**Brief:**
Copy out each of the items below exactly as they appear, omitting every picture.

- - - - -

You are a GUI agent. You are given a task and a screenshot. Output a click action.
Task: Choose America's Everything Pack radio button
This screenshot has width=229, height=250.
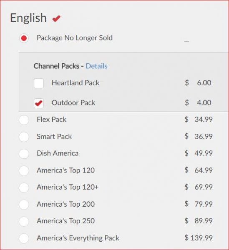[24, 238]
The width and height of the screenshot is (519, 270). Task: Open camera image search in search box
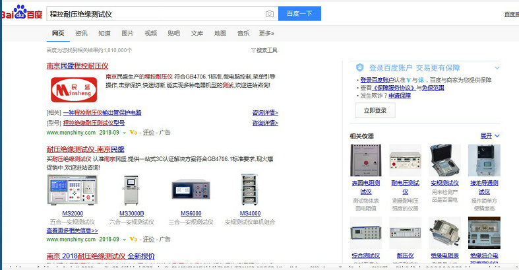[x=269, y=14]
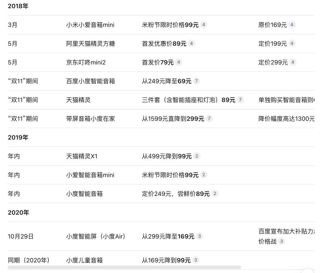The height and width of the screenshot is (273, 323).
Task: Select the 小米小爱音箱mini product cell
Action: pos(90,25)
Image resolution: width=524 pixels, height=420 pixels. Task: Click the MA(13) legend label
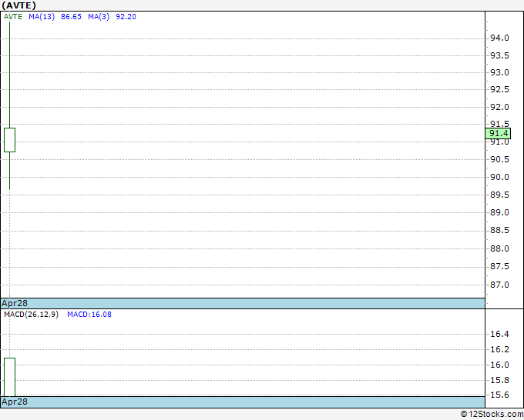tap(42, 17)
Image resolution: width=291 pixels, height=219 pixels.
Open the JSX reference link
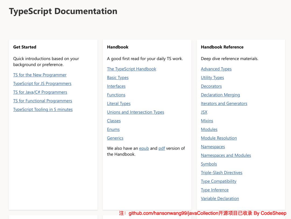(204, 112)
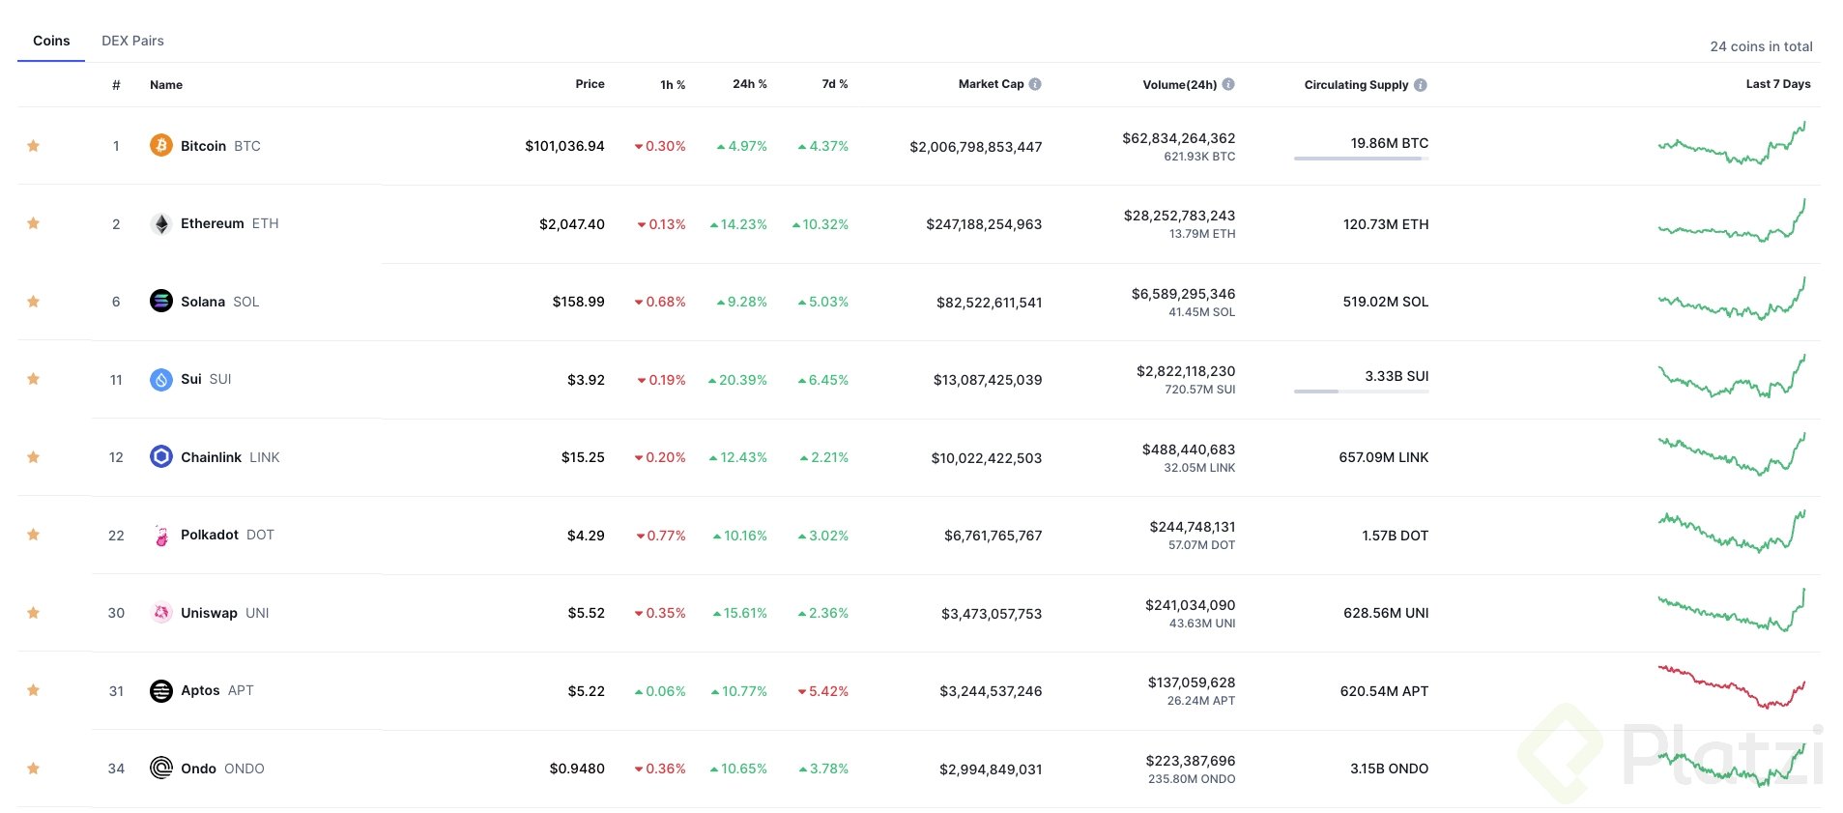Toggle the Bitcoin watchlist star
Viewport: 1843px width, 813px height.
tap(34, 146)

- - - - -

**Worked solution:**
You are a GUI agent. You are given a task and a screenshot. Output a click action.
Task: Choose America's Everything Pack radio button
This screenshot has width=229, height=250.
[24, 238]
The width and height of the screenshot is (519, 270). Task: Open camera image search in search box
[x=269, y=14]
The height and width of the screenshot is (273, 323).
Task: Select the 小米小爱音箱mini product cell
Action: pos(90,25)
Image resolution: width=524 pixels, height=420 pixels. Task: Click the MA(13) legend label
tap(42, 17)
Image resolution: width=291 pixels, height=219 pixels.
Open the JSX reference link
(204, 112)
Toggle the Bitcoin watchlist star
Viewport: 1843px width, 813px height.
tap(34, 146)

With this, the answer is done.